The Industrial Technology Research Institute (ITRI) has developed a device it said can detect the level of pesticides on fruits and vegetables as they are being washed, and it hopes the device can hit the market next year.
Chu Chun-hsun, director of the ITRI’s Smart Microsystems Technology Center, described the new device, jointly developed with the Ministry of Economic Affairs, as the world’s first easy-to-use pesticide detector.
The center is now discussing a transfer of the technology to companies and hopes it can be available commercially sometime next year. The center estimated the device will cost between US$100 and US$150.

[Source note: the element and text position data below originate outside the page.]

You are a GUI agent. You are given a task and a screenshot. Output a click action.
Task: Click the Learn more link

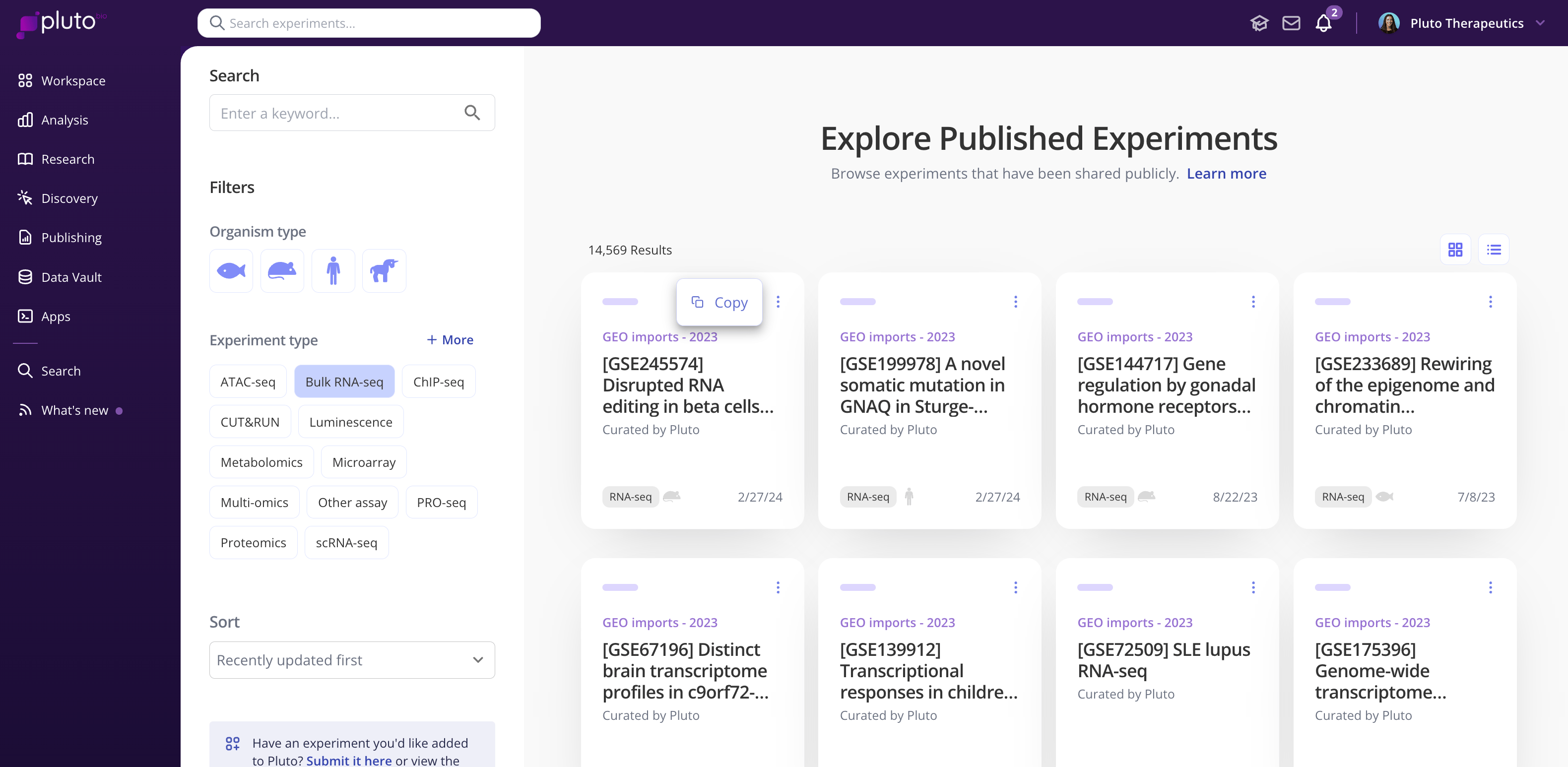[1226, 174]
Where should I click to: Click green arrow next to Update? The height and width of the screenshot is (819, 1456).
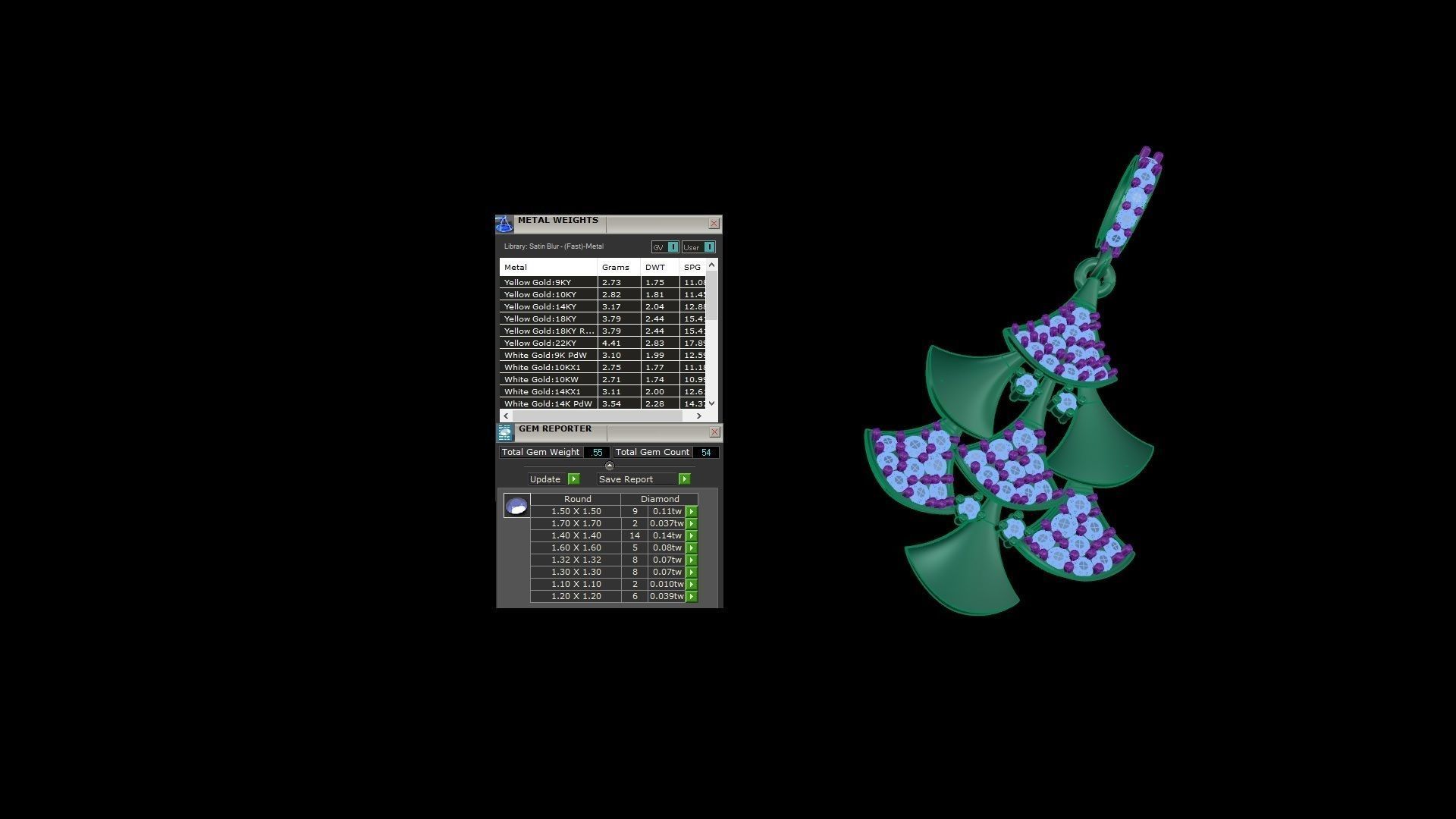tap(573, 479)

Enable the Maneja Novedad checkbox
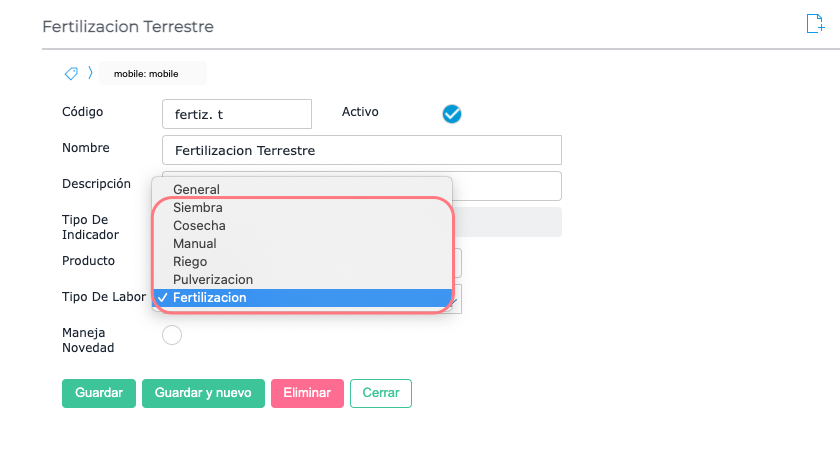(172, 336)
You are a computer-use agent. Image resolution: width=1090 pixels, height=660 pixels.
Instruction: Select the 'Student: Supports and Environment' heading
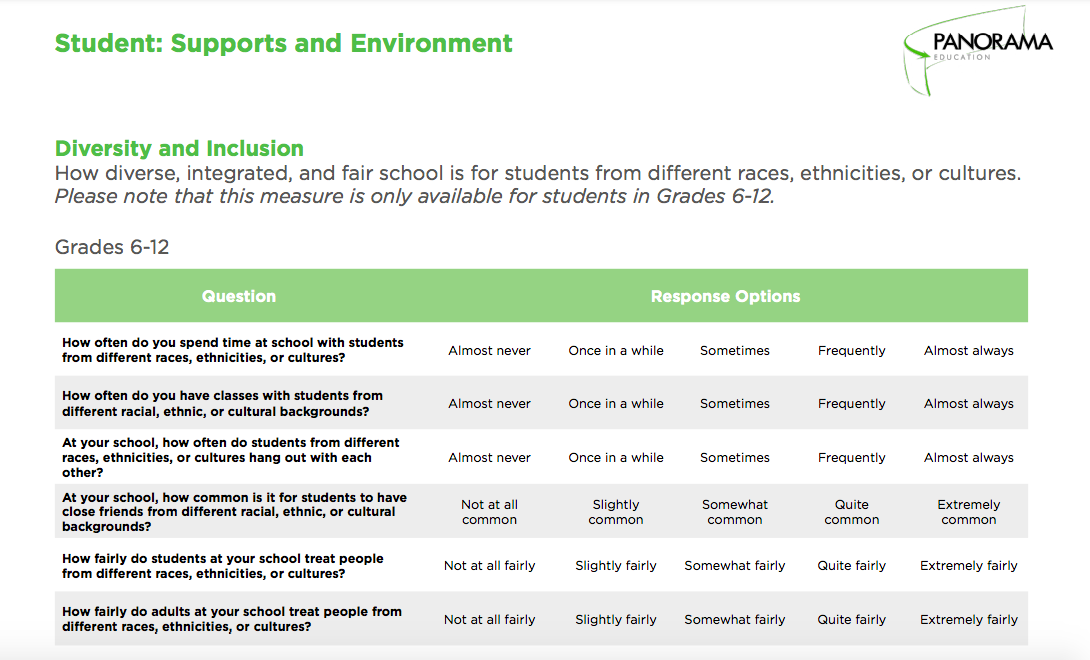click(x=282, y=44)
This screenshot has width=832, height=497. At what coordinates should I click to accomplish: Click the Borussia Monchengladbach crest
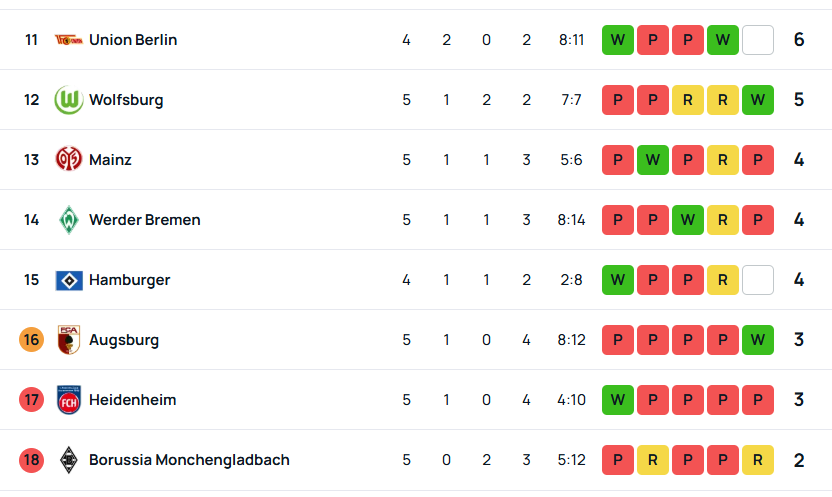tap(68, 459)
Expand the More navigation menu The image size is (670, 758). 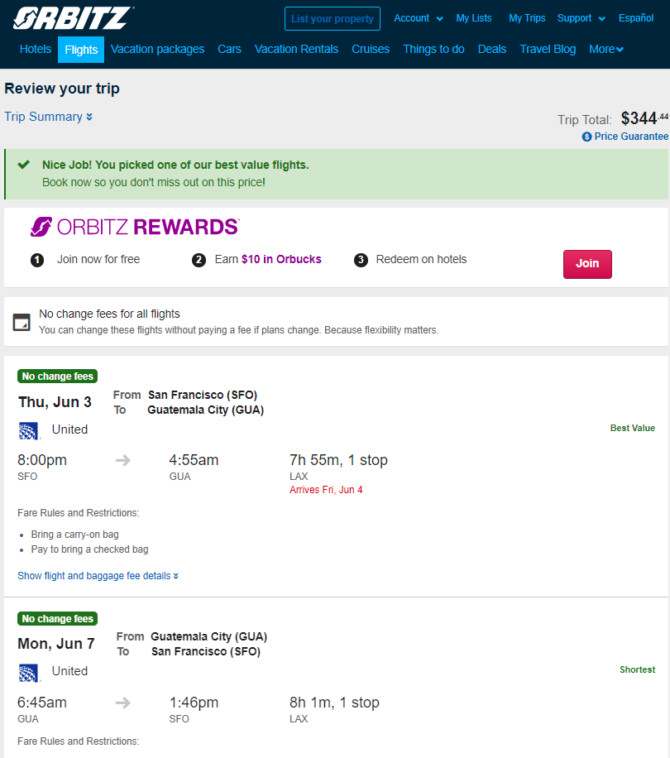pyautogui.click(x=606, y=49)
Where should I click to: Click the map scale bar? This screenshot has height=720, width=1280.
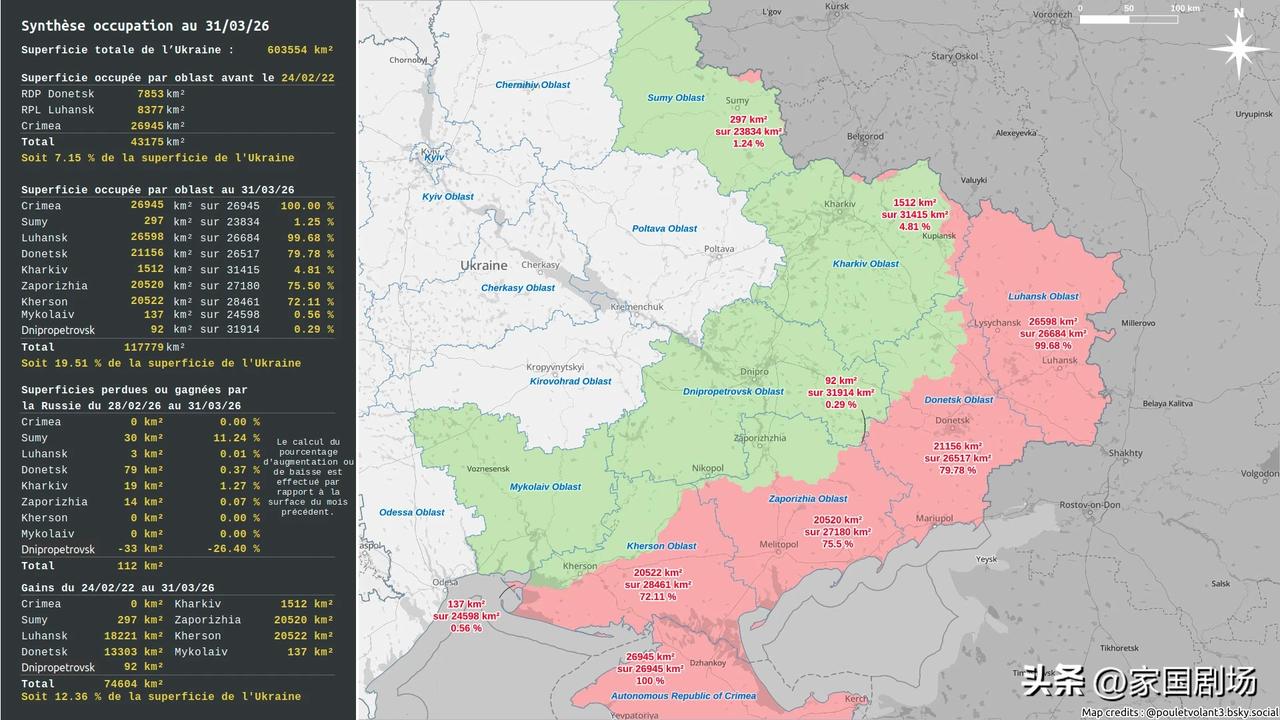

Chu said the inspiration for the device came from optical detection methods commonly used in biomedical research, and researchers wanted to see what happened if the process was applied to food. Relying on the unique wavelength absorption pattern of different chemicals, the device performs spectral analysis to get the water soluble chemicals to “reveal themselves,” Chu explained.
An ITRI staffer displayed how the device, which weighs about 200 grams, is used, putting it in a bowl of water with the vegetables to be tested and waiting for the light on the wireless charger to either flash green, yellow or red. The light, which indicates whether there are pesticides present and at what level, gives a result in a matter of seconds.
If the light on the device is red, it means the pesticide level is much higher than the standard allows, indicating that the vegetables need to be cleaned more thoroughly. A yellow light means a slightly higher amount of pesticide than the maximum amount allowed, and a green light signals that no pesticides, or only a minimal amount, are present.